Burns and Moore emphasized the partnership between the allied countries amid an “array of threats” including from Russia, China and in the Middle East — the worst since the Cold War.
“We continue to work together to deescalate tensions in the region,” they wrote.
Later on Saturday, the two made an unprecedented joint appearance at a Financial Times event and further discussed the international world order.
A more detailed ceasefire deal in the Israel-Hamas war could be reached in the next several days, Burns said, as the US works with mediators in Egypt and Qatar to refine a framework proposed by President Biden in May. Burns added that its success would be a question of “political will.”
The column was published hours before hundreds of thousands of Israelis again took part in protests in Tel Aviv and Jerusalem calling for a deal to bring the hostages home. A massive demonstration also took place Saturday in London calling for a ceasefire.
The protests took place shortly aftter new poll found that a majority of Israelis want a hostage deal to take precedence over IDF troops remaining in the strip between Gaza and Egypt, which Israeli Prime Minister Benjamin Netanyahu has reportedly been insistent on.
Sixty-one percent of respondents said they don’t believe the government is doing all it can to bring the hostages home, according to the poll from Israel’s Channel 12 News.
Earlier on Saturday, the Israeli army reported that 30 rockets fired from Lebanon fell in the north near Galilee and that its troops intercepted at least two others, but that there were no injuries.
The Iran proxy Hezbollah, which joined forces with Hamas shortly after the Oct. 7 terrorist attacks on Israel, confirmed it shot the rockets, according to reports.
In response, the IDF said it attacked a Hezbollah rocket-launch platform in southern Lebanon.
More rockets were fired at Israel from Lebanon in August than in any previous month since war began, according to data published by the Shin Bet security agency, the Times of Israel reported.
MI 6’s Moore also said that he believes Iran is still planning to retaliate against Israel for the killing of Hamas leader Ismail Haniyeh in Tehran on July 30.
Palestinian authorities announced Saturday that at least eight people were killed and 15 were wounded in an Israeli strike on a school building, which the IDF said was targeting a Hamas command center inside the compound.
The IDF did announce that it would be changing its combat tactics in the tunnels of Gaza to prevent the murder of more hostages being held there by Hamas, according to reports.
An initial investigation indicated that IDF soldiers were spotted outside Hamas tunnels on Sept. 1, likely prompting Hamas to shoot dead Hersh Goldberg-Polin, Eden Yerushalmi, Carmel Gat, Almog Sarusi, Alexander Lobanov, and Ori Danino.

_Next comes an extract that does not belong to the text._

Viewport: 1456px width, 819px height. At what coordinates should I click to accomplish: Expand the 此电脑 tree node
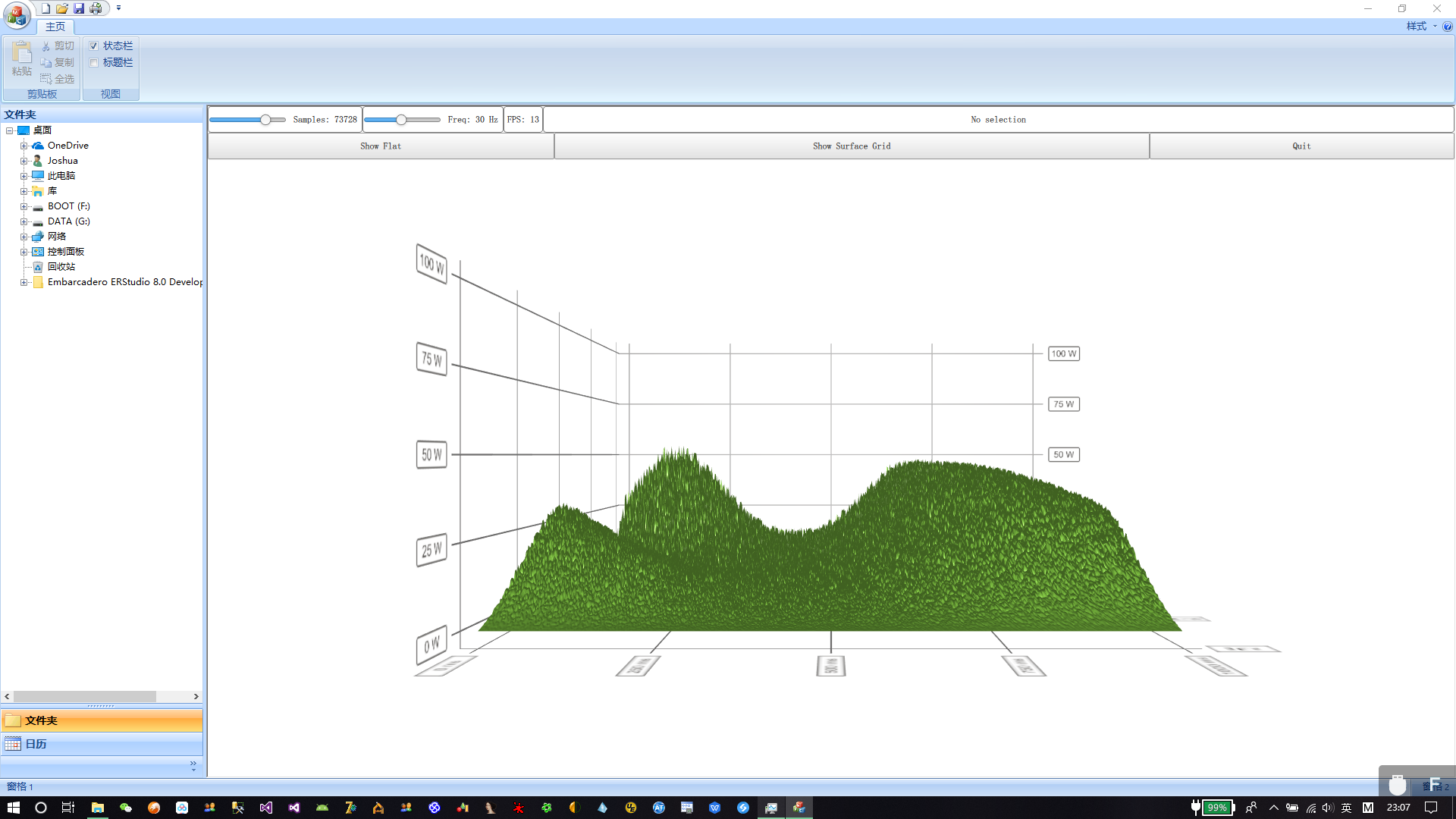(x=24, y=176)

Rescued Muslim Israeli hostage Qaid Farhan Alkadi told the Jerusalem Post that Hamas shot and assaulted him for not revealing the location of Jewish people when they invaded his kibbutz on Oct. 7.
“I said to myself that, if as a Muslim I receive such treatment, what about the Jews?” said Alkadi, who was rescued at the end of August. “What kind of treatment do they receive?”